Alwyn Gillespie: An appreciation of a wonderful artist

Gerry Wardell pays tribute to his friend

Alwyn Gillespie, artist. Photograph: courtesy Finn Gillespie
Alwyn Gillespie, artist. Photograph: courtesy Finn Gillespie

Alwyn Gillespie was a wonderfully talented artist and art teacher. She worked in many different media but it is for her beautiful watercolours that she is best remembered. She had a magical way with that medium and was a master of capturing a picture, whether a vase of flowers or a life figure, with a few deft strokes of her brush. One of her favourite subjects was the one-minute pose at life drawing in the United Arts Club where she was a regular on Thursday evenings. Her paintings are on walls all around Ireland, and beyond. On the day before her funeral, while having a reflective pint with a mutual schoolfriend, Brian Whiteside (humanist celebrant at her funeral), I noticed a fine painting of hers on the back wall of Grogan’s pub — a favourite watering hole of Alwyn’s and her many friends. Down the street in the Palace Bar resides another striking piece of Alwyn’s work: a cast bronze head of the late journalist Con Houlihan. She also worked in ceramics and printmaking, and was a courtroom artist for a number of Irish newspapers and TV stations.
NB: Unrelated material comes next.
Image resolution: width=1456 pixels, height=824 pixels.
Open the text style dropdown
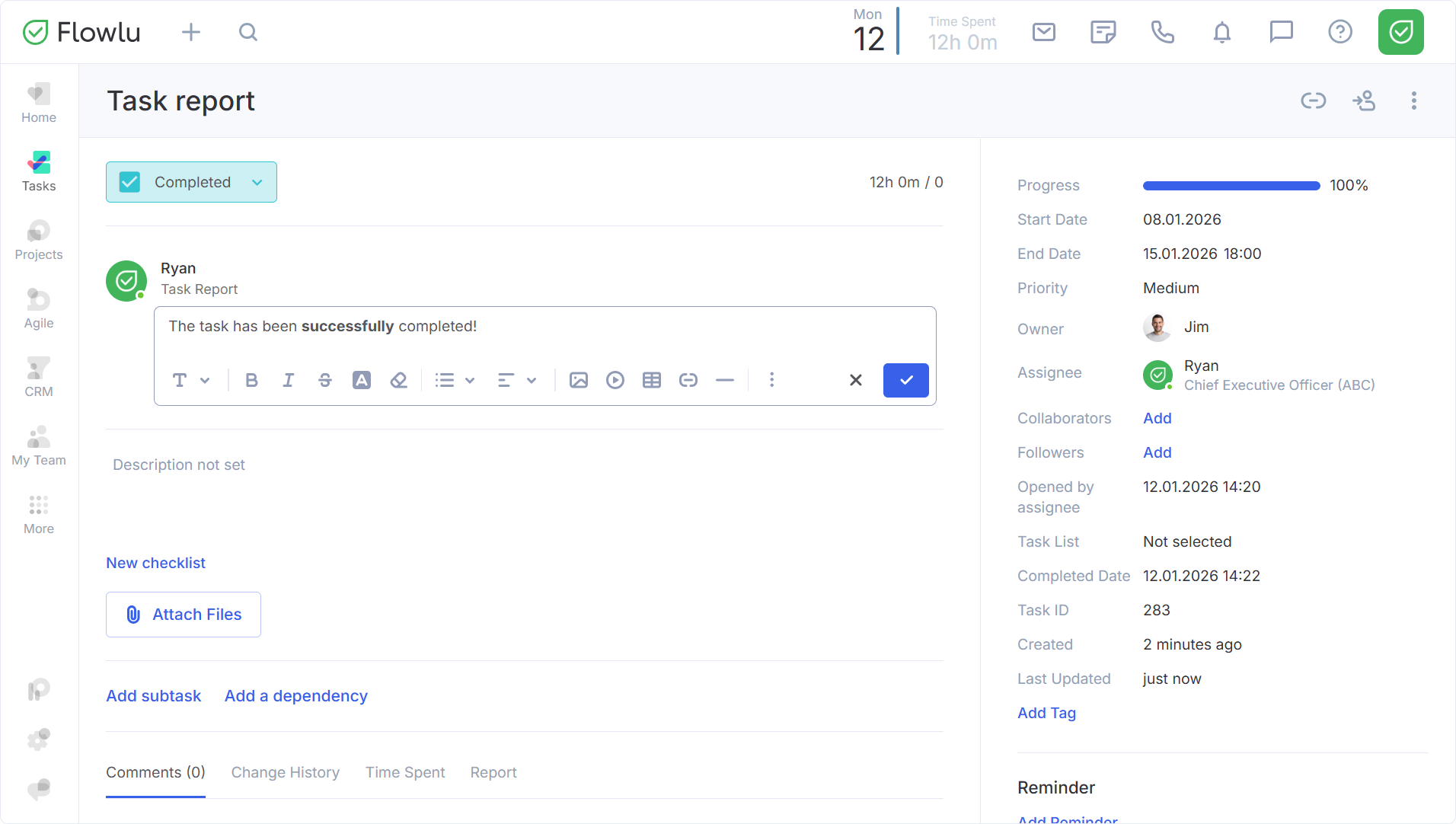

Born in Dublin, Alwyn spent her early childhood living in Sutton, along with her brothers Paul and Julian and sister Sarah. I first met her when we were both aged 12 and newly-arrived boarders at Newtown School in Waterford, run by Quakers. A progressive school, it encouraged pupils to develop all their capabilities, whether academic, technical or artistic. A dedicated art studio, including a pottery kiln, undoubtedly helped to set Alwyn out on her artistic career. She studied at the National College of Art and Design and in Belfast School of Art. Back in Dublin, after graduation, she met Irish Times foreign editor Peter Frostrup and they had two children: Finn and Anna. Her life, however was not to be without tragedy. Peter died suddenly when Finn was five years old and Anna was just one, and Anna died five years later after a long illness. Happily, Finn and his wife Jess now have three children Giacomo, Giorgia and Bruno, whom Alwyn adored.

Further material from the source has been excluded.